Methodical Sprints
© stock.adobe.com - lanych (Generiert mit KI)

Quantitative methods and data-driven tools are evolving rapidly across disciplinary boundaries. As a result, it is becoming increasingly difficult to integrate current methodological developments into existing  curricula timely and with sufficient depth. At the same time, interdisciplinary key methods and concepts are becoming increasingly important across many research fields, while often receiving only little attention in discipline-specific teaching.

Our Methodical Sprints are designed to meet these challenges. In compact block courses, they introduce current methods and interdisciplinary concepts – application-oriented, hands-on, and research-driven. They are aimed at students, doctoral researchers, and postdocs from STEM-related disciplines as well as from the quantitatively oriented humanities and social sciences.

The Methodical Sprints are conceived as an open format and bring together instructors from a wide range of disciplines. Interested in proposing a topic or offering a Methodical Sprint yourself? Feel free to get in touch.

  • © CDSC

    A short course on causal inference

    Correlation is not Causation! But how can we find answers to questions like "How effective is a given treatment in preventing a disease"  or "Did global warming cause this heat wave" based on available data? The scientific field of causal inference gives us tools to tackle these kind of questions. In this short course we will give a first introduction to causal thinking and its applications to problems from different scientific disciplines.


    Lecturer: Dr. Oliver Kamps

    19.-20.2.2026, KP 304, Institute for Theoretical Physics

  • A short course on critical (?) transitions

    Abrupt transitions between qualitatively different states are a ubiquitous phenomenon in complex systems — from ecosystems and climate dynamics to psychological behavior and even large language models. Understanding, modeling, and anticipating such regime shifts is a major scientific challenge with wide-ranging applications.
    In this methodical sprint, we provide a compact introduction to the key theoretical concepts behind critical transitions, including bifurcations, tipping points, and early-warning signals. We will then focus on practical methods for detecting and anticipating transitions directly from data. Finally, we address the critical question of how (if possible) to distinguish genuine critical transitions from other forms of sudden change — a distinction that carries important consequences for interpretation, prediction, and control.

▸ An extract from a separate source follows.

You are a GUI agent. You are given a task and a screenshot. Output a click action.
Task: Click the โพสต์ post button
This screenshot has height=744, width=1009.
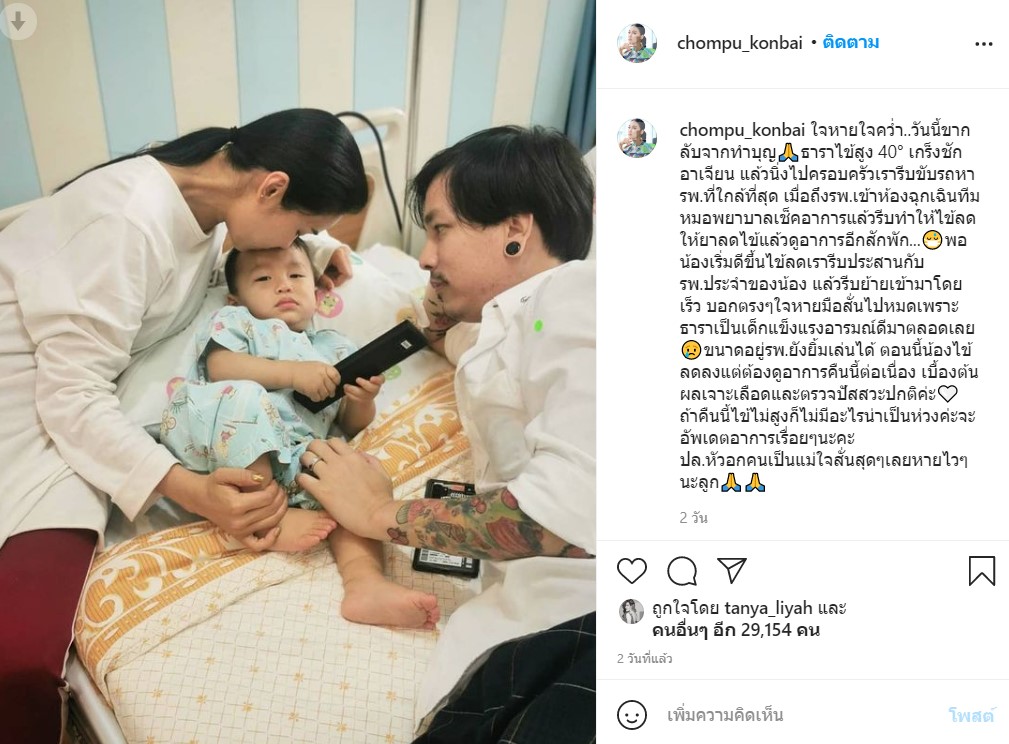[972, 716]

    Lecturer: Dr. Oliver Kamps

    10.-11.2.2026, KP 304, Institute for Theoretical Physics

  • Synchronization and the Kuramoto Model

    Synchronization is a ubiquitous phenomenon in nature and technology and a fundamental principle of collective dynamics. Synchronization processes play a central role not only in physics, but also in biology, chemistry, neuroscience, medicine, and engineering — for example in neuronal activity patterns, cardiac rhythms, the coordination of movement, circadian processes, chemical oscillations, swarm behavior, and the stability of electrical power grids.

    The Kuramoto model (KM) is a paradigmatic model in nonlinear dynamics that, owing to its simple mathematical structure, enables a fundamental understanding of collective synchronization phenomena across a wide range of systems. This methodological sprint provides an introduction to synchronization and the KM. Topics include phase transitions and different dynamical regimes such as full and partial synchronization. In addition, selected examples illustrate how the model can be adapted to different application contexts and employed to investigate current scientific questions from various disciplines.


    Target audience: students and researchers in physics, mathematics, computer science, biology, chemistry, medicine, psychology, sports science, and cognitive science.

    Prerequisites: basic mathematical knowledge; additional concepts (e.g. oscillations and frequencies, fixed points, or related topics) will be introduced during the course or can be acquired through concise self-study based on tailored materials provided in advance.

    Lecturer: Dr Katrin Schmietendorf

    Next course dates: February 18–19, 2027.